Standard & Poor's downgraded the sovereign rating on Friday the United States, culminating a week of panic in financial markets alarmed by the scale of public debts and a slowing global economy.

Sign of the deep concern of world leaders, they have stepped up phone calls Friday and Italian Prime Minister Silvio Berlusconi has called a meeting of G7 finance ministers.

Markets are less and less confidence in Spain and Italy to honor their debts and the scenario of a domino effect in the euro area continues to unfold.The fear of tipping the U.S. into recession has also fueled the drop in global financial markets, who lost 2500 billion in one week.

After the close of Wall Street, the United States for the first time lost their precious AAA.Sovereign debt is now rated AA + by rating agency Standard & Poor's, which raises the specter of a further deterioration in a year.

This decision, rather expected, reflecting the deteriorating global economic climate and could have implications on the status of reserve currency the U.S. dollar.

China asks in a comment to Xinhua news agency that the international community to reflect a new reserve currency, "stable and secure."

Beijing, the first creditor of the United States, attacks in this dispatch to the U.S. government, demanding that it "faces the problem of structural debt."

BERLUSCONI TRANSFERS

The impact on the financial markets Monday may be minimal because this degradation is not unexpected but the consequences for long-term status of the United States and the dollar will be much more important.

"The global system must now adapt to the many implications and uncertainties induced by the loss, once unthinkable, the American Aaa," said Mohamed El-Erian, the investment company Pacific Investment Management.

This new development in the debt crisis increases the pressure on governments.In its analysis, S & P said the deterioration by the lack of fiscal consolidation plan adopted by Congress and the failure of leading Democrats and Republicans to govern together.

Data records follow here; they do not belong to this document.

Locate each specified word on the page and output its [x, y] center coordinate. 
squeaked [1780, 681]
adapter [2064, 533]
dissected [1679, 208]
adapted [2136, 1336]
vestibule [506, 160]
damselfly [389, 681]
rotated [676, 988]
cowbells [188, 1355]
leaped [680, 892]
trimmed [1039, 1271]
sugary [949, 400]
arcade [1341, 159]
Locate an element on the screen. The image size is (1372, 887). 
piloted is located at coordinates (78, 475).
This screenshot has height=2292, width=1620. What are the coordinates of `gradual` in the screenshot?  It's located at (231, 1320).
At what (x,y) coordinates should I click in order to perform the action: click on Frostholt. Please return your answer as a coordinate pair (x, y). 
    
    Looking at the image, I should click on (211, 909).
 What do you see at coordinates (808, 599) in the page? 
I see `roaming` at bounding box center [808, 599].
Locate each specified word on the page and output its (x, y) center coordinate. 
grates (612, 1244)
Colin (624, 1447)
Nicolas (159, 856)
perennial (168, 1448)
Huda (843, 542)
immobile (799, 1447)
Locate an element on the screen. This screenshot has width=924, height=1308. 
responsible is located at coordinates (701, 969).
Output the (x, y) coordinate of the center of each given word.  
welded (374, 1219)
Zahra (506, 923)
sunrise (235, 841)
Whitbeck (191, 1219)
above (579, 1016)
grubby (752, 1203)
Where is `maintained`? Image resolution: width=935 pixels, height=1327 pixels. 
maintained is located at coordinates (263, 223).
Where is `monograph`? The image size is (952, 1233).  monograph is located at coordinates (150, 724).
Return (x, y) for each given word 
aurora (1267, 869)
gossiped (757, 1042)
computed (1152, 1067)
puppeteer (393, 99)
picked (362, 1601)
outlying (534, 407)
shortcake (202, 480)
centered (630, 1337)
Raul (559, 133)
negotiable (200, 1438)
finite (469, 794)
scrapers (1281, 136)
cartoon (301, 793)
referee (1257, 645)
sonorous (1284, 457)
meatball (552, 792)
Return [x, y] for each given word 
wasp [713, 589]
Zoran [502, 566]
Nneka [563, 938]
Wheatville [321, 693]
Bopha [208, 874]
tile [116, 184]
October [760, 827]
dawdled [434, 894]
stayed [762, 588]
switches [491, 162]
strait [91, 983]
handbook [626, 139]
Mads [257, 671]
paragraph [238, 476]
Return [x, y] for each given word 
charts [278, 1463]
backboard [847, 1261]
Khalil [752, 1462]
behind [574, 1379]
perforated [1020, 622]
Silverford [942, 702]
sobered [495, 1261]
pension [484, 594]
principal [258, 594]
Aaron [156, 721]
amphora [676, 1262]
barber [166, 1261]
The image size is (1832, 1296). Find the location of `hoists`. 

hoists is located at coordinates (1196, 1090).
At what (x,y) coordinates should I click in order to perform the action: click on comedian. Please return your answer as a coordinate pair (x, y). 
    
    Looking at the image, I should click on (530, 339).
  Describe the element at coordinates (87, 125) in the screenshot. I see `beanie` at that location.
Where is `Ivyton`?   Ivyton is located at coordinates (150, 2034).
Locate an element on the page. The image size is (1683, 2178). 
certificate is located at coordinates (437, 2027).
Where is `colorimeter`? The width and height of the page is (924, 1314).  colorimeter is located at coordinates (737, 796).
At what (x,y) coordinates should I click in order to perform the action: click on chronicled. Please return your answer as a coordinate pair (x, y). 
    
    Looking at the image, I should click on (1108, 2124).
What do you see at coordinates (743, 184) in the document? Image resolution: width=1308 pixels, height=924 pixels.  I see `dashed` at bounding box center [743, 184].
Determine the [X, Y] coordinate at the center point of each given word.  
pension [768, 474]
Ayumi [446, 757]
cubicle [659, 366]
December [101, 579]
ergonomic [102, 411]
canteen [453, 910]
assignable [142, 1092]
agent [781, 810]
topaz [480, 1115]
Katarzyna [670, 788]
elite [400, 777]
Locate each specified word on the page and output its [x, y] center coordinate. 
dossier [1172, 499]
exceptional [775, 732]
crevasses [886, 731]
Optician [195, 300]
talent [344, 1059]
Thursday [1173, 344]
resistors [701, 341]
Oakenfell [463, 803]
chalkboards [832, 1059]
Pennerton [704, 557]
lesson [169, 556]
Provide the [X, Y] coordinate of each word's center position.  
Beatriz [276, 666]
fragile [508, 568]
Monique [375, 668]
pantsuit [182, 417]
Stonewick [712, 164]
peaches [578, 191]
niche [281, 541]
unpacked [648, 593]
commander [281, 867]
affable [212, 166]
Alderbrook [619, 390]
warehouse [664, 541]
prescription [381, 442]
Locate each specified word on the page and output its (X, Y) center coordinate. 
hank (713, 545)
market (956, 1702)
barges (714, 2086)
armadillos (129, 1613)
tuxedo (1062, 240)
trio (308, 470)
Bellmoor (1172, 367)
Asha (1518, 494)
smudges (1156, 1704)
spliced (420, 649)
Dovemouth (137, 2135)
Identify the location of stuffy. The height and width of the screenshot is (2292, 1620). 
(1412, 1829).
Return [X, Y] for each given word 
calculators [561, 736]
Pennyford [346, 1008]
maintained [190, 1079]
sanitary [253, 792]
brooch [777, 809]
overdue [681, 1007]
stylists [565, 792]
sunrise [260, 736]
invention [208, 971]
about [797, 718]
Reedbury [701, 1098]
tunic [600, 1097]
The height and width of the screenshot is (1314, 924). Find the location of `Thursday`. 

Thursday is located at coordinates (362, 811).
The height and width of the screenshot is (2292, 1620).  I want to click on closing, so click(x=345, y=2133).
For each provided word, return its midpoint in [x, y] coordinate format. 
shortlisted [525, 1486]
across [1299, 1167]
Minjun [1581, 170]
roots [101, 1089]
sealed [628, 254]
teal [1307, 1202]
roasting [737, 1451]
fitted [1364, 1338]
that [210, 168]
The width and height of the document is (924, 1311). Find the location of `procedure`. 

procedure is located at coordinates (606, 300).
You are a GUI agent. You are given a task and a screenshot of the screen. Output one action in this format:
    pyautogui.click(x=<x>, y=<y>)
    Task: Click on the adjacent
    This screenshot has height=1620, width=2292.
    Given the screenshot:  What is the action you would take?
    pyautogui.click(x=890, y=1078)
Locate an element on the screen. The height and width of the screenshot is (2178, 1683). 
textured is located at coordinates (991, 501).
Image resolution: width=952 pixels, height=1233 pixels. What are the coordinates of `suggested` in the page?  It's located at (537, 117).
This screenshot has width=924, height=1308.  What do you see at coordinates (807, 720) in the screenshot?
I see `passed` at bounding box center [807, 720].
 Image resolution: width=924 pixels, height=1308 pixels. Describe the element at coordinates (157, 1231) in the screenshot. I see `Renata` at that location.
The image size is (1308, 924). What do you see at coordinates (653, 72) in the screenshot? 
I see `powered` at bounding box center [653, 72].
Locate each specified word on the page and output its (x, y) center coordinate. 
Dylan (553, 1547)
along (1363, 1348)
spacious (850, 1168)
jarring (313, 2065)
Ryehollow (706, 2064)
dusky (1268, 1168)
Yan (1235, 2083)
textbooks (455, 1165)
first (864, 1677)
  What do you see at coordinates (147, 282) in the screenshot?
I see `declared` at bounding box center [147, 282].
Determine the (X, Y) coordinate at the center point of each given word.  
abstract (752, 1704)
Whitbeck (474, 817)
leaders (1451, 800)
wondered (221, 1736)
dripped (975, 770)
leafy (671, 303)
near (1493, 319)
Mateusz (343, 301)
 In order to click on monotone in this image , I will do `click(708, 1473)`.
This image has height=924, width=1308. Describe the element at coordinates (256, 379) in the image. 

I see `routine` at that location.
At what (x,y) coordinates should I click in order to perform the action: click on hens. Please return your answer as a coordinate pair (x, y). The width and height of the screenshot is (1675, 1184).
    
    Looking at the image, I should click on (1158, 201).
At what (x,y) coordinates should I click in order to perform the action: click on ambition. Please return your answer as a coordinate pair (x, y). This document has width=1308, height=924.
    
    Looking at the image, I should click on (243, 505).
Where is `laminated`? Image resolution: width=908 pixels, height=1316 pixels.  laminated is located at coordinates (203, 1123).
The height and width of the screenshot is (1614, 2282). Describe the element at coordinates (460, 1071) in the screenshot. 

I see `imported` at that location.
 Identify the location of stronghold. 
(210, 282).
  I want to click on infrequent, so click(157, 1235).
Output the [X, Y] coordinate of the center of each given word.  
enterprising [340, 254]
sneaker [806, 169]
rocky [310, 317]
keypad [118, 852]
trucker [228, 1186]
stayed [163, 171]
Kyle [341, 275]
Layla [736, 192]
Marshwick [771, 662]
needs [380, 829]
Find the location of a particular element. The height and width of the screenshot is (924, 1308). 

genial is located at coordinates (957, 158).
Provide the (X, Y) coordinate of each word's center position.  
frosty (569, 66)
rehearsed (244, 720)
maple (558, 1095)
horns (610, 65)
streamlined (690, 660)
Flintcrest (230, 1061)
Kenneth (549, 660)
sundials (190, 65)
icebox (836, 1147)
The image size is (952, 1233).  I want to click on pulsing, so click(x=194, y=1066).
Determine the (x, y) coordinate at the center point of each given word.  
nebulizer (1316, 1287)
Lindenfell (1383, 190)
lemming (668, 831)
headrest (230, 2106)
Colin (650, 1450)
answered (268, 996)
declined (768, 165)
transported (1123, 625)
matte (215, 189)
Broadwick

European markets also expect a rapid and effective government too indebted to their liking.

After Greece, Ireland and Portugal, investors fear that it is the turn of Italy and Spain, third and fourth economies in the euro area, have to seek a rescue.

Silvio Berlusconi bowed to international pressure by promising to accelerate the implementation of austerity measures and social reforms.

CALLS FOR COORDINATION

Source familiar with the matter, it is stated that the European Central Bank (ECB) has requested that the Italian government agrees to return to a balanced budget by 2013 instead of 2014, before buying Italian bonds and liberate Rome of market pressure.

Thursday, investors did not appreciate that the ECB does not buy Spanish and Italian bonds, limited to the sovereign Irish and Portuguese, while the yield of securities issued by Rome and Madrid exceeded 6%.

Two days later, it seems that it was a maneuver to push Silvio Berlusconi to act.

"In principle, we can say that the ECB could start to buy bonds if Spain and Italy (both countries) made an extra effort in terms of fiscal and structural reforms," ​​said a senior official told Reuters the euro area.

Jose Manuel Gonzalez-Paramo, a Spanish member of the Governing Council of the ECB, said he expected new government announcements on August 19.

China and Japan, the two largest foreign creditors of the United States, called for international cooperation, joined by the European Union.

"The international policy coordination across the G7 and the G20 is crucial," said the Commissioner of Economic and Monetary Affairs Olli Rehn, who interrupted his vacation to return to Brussels.

Silvio Berlusconi announced a G7 finance ministers "in the next few days" but his spokesman later explained that this was simply a desire to Rome and it was not yet agreed with the other member countries.

Britain, also affected by the volatility of markets, called "a concerted international effort" to avoid another global financial crisis, three years after the collapse of U.S. bank Lehman Brothers.